Finally got a referral to the UW (University of Washington) Headache Clinic and was SO blessed that after five weeks of processing the referral, I got in relatively quickly. The first opening was in November, BUT if I was okay seeing a Resident and then the doctor (so the Resident would do all the intake) I could get in the next week. Yahoo! It was like I'd won a date with George Clooney! (Husband says no, I cannot date GC because he is responsible for my SAH as I had it when we went to see one of his movies. I say it was the reservoir-sized diet soda that I was holding.)

Anyhow...This is the third and fourth neurologists, if you don't count the neurosurgeon (my original, "It'll be fine in 4-6 weeks, you can go back to work Monday" doctor).

I actually truly felt listened to. I mean like the first time, really truly listened to. It did not feel like they decided as soon as I walked in just what was wrong and how they would cure it. They truly listened.

I first had an extensive written questionnaire that asked questions I'd never been asked before like what makes the pain worse/better, what is the quality of pain, what type of pain, etc. Then a long interview that lasted quite a long time, again with questions that I felt should always have been pertinent like "Does the pain get better or worse throughout the day on a bad day?"

The main neuro went over how pain neurons work and told me that she felt that even after 18 months my brain is still healing (even though another neuro told me that the scans show it had healed) and that the pain neurons were firing on all pistons.
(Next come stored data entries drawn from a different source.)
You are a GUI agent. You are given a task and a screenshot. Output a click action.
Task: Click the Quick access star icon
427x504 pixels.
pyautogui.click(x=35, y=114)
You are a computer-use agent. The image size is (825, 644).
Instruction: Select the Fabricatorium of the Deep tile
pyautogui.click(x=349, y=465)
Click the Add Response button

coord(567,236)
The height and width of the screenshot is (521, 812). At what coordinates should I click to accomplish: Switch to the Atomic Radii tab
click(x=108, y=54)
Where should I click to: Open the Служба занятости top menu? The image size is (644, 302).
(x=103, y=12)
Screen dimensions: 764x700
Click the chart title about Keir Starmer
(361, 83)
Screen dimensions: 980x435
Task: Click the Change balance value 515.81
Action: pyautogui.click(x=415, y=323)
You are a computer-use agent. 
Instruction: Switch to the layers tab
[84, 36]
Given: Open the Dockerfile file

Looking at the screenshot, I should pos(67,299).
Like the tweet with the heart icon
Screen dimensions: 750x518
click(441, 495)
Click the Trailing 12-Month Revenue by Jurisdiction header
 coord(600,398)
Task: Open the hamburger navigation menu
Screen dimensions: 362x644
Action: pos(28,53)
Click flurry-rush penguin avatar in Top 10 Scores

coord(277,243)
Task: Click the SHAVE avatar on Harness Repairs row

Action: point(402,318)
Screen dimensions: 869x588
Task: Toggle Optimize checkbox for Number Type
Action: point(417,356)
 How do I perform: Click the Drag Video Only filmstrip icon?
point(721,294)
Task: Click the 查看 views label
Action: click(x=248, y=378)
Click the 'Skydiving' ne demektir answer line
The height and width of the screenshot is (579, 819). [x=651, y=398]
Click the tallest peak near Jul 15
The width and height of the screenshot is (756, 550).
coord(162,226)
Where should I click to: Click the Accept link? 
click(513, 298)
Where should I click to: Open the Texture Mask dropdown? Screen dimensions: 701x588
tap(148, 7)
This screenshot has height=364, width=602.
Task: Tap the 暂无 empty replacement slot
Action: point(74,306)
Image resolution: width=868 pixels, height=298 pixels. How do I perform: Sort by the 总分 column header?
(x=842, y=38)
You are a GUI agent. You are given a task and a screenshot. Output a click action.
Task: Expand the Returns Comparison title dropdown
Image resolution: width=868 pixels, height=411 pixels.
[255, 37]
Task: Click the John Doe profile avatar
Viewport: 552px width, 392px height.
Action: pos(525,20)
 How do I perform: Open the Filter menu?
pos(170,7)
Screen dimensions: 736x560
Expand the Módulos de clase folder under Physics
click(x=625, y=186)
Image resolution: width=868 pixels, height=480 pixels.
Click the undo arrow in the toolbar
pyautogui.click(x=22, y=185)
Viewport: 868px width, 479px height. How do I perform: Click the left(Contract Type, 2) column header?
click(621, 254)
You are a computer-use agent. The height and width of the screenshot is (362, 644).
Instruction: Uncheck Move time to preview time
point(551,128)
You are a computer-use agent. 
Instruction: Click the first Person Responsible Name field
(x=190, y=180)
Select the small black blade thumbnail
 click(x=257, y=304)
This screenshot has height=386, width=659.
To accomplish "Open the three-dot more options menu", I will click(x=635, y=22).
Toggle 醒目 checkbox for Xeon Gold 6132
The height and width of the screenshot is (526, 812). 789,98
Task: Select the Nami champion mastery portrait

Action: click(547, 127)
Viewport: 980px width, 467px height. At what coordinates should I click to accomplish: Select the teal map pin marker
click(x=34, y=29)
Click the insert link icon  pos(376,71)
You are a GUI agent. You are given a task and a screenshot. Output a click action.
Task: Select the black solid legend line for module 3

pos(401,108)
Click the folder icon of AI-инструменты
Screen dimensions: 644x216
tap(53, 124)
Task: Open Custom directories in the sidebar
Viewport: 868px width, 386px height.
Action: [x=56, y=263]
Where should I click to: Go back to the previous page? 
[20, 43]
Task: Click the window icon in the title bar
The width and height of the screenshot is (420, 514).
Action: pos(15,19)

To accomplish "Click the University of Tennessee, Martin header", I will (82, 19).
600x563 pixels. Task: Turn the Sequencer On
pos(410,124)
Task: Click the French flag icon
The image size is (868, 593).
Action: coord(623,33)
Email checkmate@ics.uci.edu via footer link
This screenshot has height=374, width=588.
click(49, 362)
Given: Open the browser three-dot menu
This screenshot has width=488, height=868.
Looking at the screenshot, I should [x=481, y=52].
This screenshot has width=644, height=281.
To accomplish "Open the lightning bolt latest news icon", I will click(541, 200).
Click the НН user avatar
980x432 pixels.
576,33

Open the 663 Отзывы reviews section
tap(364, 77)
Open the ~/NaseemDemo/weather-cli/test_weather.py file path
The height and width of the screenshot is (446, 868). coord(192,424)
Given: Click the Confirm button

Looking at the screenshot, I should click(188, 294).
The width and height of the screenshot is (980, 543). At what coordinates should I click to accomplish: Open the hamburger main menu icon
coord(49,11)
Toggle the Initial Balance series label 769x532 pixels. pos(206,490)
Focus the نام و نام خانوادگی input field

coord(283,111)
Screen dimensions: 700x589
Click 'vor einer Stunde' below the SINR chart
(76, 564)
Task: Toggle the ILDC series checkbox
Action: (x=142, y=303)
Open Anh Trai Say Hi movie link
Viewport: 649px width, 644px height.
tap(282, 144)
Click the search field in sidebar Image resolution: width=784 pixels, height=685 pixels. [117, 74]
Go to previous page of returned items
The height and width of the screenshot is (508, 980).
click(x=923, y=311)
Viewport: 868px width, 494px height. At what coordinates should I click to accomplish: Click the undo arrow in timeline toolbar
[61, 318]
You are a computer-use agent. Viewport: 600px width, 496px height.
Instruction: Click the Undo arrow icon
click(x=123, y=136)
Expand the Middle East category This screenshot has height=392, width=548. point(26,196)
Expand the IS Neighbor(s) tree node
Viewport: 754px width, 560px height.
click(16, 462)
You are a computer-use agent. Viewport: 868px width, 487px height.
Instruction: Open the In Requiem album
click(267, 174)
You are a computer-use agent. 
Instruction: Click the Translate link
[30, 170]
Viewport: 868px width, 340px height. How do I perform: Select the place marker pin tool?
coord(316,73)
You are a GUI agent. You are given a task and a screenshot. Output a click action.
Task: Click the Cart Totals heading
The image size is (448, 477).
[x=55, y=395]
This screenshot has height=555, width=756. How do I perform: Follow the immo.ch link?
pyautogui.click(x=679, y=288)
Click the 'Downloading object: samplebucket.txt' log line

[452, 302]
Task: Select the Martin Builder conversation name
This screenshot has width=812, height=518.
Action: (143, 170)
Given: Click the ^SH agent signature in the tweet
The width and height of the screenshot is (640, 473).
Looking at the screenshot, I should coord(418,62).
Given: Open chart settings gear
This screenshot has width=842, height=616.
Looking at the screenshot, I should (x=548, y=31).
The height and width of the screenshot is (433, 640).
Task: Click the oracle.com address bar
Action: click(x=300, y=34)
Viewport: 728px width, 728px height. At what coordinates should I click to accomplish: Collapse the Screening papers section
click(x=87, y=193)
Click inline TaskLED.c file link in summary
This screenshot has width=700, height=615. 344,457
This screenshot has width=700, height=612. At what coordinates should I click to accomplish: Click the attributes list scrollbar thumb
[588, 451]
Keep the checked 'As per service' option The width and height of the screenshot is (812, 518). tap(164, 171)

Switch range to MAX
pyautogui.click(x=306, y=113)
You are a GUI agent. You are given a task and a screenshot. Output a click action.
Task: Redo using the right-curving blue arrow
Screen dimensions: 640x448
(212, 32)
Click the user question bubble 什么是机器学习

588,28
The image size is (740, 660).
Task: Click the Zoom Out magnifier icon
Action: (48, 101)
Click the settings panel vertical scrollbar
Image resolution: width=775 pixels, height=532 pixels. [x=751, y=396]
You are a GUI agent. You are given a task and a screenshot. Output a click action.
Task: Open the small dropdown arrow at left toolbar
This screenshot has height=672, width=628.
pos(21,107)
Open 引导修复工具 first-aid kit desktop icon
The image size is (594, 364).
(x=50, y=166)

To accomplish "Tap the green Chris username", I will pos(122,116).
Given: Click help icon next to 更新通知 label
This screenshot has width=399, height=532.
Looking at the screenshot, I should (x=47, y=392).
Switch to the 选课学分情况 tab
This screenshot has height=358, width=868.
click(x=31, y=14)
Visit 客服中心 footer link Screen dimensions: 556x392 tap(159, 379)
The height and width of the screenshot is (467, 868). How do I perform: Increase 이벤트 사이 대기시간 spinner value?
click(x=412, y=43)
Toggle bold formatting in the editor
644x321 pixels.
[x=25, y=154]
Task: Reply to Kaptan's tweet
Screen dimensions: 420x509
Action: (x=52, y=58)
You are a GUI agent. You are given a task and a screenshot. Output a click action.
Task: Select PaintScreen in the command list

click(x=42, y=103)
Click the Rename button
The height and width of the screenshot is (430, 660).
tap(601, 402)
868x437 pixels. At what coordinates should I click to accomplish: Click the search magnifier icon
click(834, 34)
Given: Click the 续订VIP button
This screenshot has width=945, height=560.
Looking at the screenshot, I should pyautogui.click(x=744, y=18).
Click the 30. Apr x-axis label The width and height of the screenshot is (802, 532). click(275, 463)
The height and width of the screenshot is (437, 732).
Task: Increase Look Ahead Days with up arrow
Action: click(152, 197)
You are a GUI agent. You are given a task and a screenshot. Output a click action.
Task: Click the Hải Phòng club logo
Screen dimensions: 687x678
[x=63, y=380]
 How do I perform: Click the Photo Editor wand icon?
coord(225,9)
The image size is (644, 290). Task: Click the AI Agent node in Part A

That can happen sometimes after a brain injury. Apparently if you have a family history of migraines (I do not) your brain can "turn them on" after a brain injury as well but since I hadn't responded to any migraine treatments, nor had the family history, that was ruled out. They encouraged me to buy a book called "Stahl's Illustrated Reference for Pain and Fibromylagia" which is a medical textbook, so I don't have enough knowledge to understand all of it. However, we went over some of the illustrations and she showed me the mechanisms that are at play with the medication I was currently on (Amitryptline) and told me she would never have put a woman on that high of a dose because of the weight gain. I gained 9 pounds the first week I was on it and have had to restrict calories to keep that full gain at 11 pounds.*

Then she showed the next medication she was going to put me on, Gabapentin and discussed how that worked, and eventually she wants to try Cymbalta, but the nerves need to settle down first.

So she reduced the Ami to 25mg per night, added 300 mg Gaba, a B vitamin complex (has already helped with my dizziness upon standing), and a supplement called SAMe. So far no love. I had bad bad BAD headaches the first four days after, I suspect partially the change in weather, and partially the change in meds. But then I had four good days of light headaches and periods of no pain. I knew the first test would be this last week when thunderstorms were headed our way. They came early and unfortunately brought headaches (close to going to the ER pain) with them.

So I am hopeful. I didn't expect anything to work immediately. She did say that no, they would not be forever. She was also surprised that my original doctor even put any kind of a time on the headaches, because she says that we simply don't know because each person is different. (She had told me they would last only 6-8 weeks.) She also poked holes in the concern that after one year I was about as good as I'm going to get.

Plus she, well they LISTENED! They heard me when I said who I was, and encouraged me to keep running and add strength training (I already do). They also encouraged daily sun, outside, soak it in during the morning hours and a SAD light for Winter because that can help the body with natural pain killers. They also did NOT act like there was one road that we are all getting on and even if it is evident that it's not necessarily going to get us to our goal, we are not getting OFF by-God! That's how I felt being treated with migraine medications because I don't have migraines.

I will admit to being down today. It has been over 18 months and I truly feel that nothing in the headache arena has changed in the last year. School is back in session in less than a month and I am still dealing with 1-2 really bad days a week; days that will keep me in bed some weeks. I foresee another school year of trying to make it through the end of the day, and not being the teacher I used to be. That is very important to me. I will now be two years (school years) out so none of the kids will have been here when I had my SAH so won't understand the issues I have. I will have to educate them about it, without sounding like a whiner. I'll have to do it carefully as I get to know them because if I happen to have anyone who decides he doesn't like me, that can provide ammunition for causing problems. (This is not something that has happened to me very often in my 18 years of teaching, where a kid has disliked me for some reason and has tried to really intentionally hurt me emotionally or physically, but it does happen. That's why we have to be so careful about what we disclose. I had a colleague with serious chemical sensitivities and all the parents knew, all the kids knew, so one day three boys decided they were mad at her and literally doused themselves in cologne, which sent her the hospital. The parents, rather than discipline them, went to the media when the school suspended them, and she eventually was forced out of her job and had to take medical retirement all because some insensitive jerks wanted to "get" her.)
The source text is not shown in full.